▶ Problem to solve
Please keep to the lines below from the one with "My Literary Quest (329, 2459)" through the one with "Flood (317, 1807)", and restate them word for word, ends included.

Stored items
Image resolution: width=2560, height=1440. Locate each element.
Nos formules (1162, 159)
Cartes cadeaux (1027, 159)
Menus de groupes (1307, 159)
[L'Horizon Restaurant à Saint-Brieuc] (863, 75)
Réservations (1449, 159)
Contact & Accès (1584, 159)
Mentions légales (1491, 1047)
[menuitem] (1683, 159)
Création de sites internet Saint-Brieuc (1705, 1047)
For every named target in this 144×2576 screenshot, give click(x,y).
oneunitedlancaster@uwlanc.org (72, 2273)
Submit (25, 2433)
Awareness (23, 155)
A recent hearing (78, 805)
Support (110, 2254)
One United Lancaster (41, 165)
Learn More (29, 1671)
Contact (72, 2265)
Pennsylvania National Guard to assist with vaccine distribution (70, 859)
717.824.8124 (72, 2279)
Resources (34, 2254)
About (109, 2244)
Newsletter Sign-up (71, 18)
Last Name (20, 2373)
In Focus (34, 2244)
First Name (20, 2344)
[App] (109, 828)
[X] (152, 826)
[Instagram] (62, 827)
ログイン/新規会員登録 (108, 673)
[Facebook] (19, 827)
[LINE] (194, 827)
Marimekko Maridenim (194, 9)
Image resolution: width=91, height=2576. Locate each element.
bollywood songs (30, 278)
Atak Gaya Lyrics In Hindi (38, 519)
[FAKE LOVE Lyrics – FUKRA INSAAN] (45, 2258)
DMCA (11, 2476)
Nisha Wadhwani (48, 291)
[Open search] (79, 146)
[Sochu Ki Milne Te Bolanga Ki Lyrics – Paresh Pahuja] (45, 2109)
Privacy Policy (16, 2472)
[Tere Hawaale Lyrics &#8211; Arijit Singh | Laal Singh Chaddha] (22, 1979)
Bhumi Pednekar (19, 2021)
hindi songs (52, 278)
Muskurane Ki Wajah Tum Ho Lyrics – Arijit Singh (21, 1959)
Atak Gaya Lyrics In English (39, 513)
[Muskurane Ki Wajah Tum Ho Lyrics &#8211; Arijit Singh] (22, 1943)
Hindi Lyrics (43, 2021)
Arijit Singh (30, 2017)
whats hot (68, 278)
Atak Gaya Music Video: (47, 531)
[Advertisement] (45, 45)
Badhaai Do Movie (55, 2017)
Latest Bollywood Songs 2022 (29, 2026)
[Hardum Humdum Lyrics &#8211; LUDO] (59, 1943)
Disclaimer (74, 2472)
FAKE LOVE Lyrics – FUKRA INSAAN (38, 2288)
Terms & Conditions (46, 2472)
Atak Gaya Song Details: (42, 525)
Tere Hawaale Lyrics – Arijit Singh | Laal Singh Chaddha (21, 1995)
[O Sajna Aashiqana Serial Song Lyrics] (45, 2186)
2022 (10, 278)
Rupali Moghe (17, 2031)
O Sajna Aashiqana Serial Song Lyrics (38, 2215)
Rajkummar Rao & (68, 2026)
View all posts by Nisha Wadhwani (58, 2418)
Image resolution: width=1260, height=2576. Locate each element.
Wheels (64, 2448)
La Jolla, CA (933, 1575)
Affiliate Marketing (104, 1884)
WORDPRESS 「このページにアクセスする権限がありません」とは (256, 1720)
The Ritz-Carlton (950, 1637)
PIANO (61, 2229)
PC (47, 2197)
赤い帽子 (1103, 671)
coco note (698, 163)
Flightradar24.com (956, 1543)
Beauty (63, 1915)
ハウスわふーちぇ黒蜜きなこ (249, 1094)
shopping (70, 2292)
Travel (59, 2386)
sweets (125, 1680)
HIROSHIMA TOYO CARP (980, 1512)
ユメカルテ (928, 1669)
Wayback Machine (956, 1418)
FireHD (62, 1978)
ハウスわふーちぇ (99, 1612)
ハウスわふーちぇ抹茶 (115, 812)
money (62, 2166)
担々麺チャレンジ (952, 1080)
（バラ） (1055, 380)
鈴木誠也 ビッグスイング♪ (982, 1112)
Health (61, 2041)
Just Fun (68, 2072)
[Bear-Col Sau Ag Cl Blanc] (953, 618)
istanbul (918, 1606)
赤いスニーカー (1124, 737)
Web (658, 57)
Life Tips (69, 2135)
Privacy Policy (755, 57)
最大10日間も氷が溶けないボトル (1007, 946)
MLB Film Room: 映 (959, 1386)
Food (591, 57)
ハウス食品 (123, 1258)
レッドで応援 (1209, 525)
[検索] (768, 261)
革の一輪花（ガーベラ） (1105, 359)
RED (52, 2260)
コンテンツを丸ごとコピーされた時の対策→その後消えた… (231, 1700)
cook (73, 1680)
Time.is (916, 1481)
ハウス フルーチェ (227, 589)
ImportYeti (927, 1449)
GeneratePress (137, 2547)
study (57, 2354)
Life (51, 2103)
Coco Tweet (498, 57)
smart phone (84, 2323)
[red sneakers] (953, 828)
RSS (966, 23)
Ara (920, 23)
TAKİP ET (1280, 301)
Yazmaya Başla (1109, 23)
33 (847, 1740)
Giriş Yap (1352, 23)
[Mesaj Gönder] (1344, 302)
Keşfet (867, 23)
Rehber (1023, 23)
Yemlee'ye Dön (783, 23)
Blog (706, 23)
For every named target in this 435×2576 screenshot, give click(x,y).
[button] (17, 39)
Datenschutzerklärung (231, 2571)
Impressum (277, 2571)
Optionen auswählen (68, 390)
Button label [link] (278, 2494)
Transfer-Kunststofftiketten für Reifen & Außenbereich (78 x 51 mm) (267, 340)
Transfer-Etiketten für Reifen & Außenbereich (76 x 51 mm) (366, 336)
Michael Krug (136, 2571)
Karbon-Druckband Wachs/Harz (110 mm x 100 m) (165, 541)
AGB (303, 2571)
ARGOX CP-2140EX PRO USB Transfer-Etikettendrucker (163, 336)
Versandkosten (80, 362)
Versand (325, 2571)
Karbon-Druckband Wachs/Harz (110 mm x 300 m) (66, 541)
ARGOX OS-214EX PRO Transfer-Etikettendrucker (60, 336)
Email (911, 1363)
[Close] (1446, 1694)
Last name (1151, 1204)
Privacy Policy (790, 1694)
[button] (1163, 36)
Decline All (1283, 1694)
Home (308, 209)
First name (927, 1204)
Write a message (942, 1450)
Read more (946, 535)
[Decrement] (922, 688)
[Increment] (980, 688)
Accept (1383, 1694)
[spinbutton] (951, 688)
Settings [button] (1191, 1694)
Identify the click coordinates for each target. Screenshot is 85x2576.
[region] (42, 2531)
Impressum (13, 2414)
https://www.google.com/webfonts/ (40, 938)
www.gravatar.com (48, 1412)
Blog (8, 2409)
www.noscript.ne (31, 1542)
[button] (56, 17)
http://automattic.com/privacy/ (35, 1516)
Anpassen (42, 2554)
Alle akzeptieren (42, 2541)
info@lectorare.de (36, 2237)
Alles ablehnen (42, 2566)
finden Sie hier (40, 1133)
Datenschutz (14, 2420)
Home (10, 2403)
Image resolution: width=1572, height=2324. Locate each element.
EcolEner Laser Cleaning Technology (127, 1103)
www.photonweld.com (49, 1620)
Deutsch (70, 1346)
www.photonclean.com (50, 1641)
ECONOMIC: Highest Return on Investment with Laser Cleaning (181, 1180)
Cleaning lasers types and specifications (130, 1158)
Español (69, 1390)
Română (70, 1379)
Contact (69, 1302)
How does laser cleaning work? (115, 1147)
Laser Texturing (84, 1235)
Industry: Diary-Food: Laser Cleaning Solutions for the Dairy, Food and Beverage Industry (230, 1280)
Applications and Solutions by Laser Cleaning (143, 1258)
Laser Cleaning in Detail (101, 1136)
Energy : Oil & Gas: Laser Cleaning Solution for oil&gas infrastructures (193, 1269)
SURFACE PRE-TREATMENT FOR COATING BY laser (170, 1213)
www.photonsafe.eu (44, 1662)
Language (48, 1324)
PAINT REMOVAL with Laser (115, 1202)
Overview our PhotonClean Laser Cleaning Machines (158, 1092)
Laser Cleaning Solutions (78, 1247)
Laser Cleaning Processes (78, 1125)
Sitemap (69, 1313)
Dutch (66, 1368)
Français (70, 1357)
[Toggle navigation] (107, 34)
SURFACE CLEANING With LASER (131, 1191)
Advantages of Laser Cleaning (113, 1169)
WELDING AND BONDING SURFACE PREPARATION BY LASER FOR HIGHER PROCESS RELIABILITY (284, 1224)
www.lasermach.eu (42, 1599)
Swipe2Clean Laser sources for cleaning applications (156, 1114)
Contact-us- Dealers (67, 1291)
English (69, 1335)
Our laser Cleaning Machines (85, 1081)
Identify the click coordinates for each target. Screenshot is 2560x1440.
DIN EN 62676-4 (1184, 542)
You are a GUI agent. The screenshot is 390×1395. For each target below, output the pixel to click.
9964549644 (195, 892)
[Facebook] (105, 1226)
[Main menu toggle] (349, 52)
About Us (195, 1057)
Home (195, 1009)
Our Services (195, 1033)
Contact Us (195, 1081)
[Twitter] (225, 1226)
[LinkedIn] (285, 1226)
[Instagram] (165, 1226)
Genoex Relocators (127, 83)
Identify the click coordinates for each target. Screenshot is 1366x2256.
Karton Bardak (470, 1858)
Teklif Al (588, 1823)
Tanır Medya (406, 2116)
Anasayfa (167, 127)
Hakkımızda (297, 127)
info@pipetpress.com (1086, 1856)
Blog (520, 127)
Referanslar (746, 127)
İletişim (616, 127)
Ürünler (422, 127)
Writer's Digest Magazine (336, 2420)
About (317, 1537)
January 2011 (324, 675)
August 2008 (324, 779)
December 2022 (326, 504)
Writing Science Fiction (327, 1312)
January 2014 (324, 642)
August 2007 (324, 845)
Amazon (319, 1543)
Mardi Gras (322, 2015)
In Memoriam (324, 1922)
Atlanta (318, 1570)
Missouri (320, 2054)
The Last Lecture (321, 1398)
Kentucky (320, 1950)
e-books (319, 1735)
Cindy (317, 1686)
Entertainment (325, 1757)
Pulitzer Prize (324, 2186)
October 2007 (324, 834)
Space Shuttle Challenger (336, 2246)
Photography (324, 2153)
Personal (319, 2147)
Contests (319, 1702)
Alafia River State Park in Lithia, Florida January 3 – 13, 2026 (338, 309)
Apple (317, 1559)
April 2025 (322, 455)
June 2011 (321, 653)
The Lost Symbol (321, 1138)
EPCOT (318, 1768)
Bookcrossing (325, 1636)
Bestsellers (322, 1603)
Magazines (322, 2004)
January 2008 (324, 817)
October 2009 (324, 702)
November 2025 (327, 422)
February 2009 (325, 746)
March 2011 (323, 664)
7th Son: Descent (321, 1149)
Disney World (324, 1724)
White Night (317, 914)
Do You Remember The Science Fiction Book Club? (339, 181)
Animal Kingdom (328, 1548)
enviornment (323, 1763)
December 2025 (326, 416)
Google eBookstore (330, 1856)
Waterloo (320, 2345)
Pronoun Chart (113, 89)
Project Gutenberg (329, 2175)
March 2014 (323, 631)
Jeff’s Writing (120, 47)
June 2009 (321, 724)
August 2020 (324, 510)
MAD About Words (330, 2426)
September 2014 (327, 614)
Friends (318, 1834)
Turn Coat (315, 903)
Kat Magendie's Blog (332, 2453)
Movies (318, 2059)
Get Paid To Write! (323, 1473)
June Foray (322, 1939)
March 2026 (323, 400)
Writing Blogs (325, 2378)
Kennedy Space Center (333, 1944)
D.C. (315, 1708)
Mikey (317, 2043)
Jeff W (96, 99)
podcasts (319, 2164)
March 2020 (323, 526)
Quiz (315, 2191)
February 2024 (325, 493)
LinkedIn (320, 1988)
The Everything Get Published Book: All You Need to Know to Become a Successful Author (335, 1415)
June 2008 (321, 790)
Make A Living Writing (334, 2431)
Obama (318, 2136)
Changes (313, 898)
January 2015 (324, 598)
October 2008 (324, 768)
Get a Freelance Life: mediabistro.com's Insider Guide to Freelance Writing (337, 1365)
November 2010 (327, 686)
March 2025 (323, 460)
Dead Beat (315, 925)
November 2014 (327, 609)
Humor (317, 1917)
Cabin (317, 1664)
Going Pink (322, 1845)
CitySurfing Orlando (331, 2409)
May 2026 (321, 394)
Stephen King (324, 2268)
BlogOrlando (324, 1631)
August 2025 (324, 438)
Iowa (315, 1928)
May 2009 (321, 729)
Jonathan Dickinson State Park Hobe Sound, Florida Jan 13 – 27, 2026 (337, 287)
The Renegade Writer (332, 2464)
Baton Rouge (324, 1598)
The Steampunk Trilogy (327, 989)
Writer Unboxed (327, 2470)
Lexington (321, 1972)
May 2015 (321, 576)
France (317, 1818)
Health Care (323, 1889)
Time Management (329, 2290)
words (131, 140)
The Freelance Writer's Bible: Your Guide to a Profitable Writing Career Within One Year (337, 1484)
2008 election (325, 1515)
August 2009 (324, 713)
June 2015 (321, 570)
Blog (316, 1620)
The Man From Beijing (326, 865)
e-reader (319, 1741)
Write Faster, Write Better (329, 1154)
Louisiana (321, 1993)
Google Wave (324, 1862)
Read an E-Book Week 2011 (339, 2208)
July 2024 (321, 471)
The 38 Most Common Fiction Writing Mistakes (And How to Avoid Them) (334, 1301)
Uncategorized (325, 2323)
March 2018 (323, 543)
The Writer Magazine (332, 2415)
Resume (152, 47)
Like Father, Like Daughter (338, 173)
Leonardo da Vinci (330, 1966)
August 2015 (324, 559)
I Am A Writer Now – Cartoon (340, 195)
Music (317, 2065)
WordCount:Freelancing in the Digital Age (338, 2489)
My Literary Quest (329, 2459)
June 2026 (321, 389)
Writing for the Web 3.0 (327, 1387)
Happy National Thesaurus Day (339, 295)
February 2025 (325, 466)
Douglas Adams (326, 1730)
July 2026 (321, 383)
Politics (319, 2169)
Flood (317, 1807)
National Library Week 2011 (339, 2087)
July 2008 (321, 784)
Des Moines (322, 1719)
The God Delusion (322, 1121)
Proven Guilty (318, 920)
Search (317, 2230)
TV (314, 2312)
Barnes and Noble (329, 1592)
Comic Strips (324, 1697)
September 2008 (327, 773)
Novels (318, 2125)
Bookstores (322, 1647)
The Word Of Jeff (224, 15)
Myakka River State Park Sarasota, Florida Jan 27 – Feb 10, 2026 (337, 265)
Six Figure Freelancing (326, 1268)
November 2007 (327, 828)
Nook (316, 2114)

▶ Solution
My Literary Quest (329, 2459)
June 2026 (321, 389)
Writing for the Web 3.0 (327, 1387)
Happy National Thesaurus Day (339, 295)
February 2025 (325, 466)
Douglas Adams (326, 1730)
July 2026 (321, 383)
Politics (319, 2169)
Flood (317, 1807)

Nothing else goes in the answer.